Totentanz um den Papst
Einige kurze Bemerkungen zur Berichterstattung der Medien am Beispiel der FAZ
von Regina
Berlinghof
Bei allem Respekt für die menschliche Größe des
verstorbenen Papstes - ich habe nicht schlecht gestaunt,
wie sich die seriöse Tageszeitung FAZ eine ganz Woche lang
dem Personenkult ergeben und in ein Kirchenblatt der
ecclesia catholica triumphans verwandeln konnte.

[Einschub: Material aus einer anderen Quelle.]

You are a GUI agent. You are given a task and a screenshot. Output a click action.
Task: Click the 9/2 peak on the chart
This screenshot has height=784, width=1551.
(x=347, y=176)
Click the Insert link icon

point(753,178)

Viele
Katholiken in meinem persönlichen Bekanntenkreis – und
gerade die in der Gemeinde aktiven – differenzierten sehr
viel sachlicher und genauer zwischen dem charismatischen
Menschen Karol Wojtyla und dem erzkonservativen
Kirchenführer einer dogmatisch verkrusteten Kirche.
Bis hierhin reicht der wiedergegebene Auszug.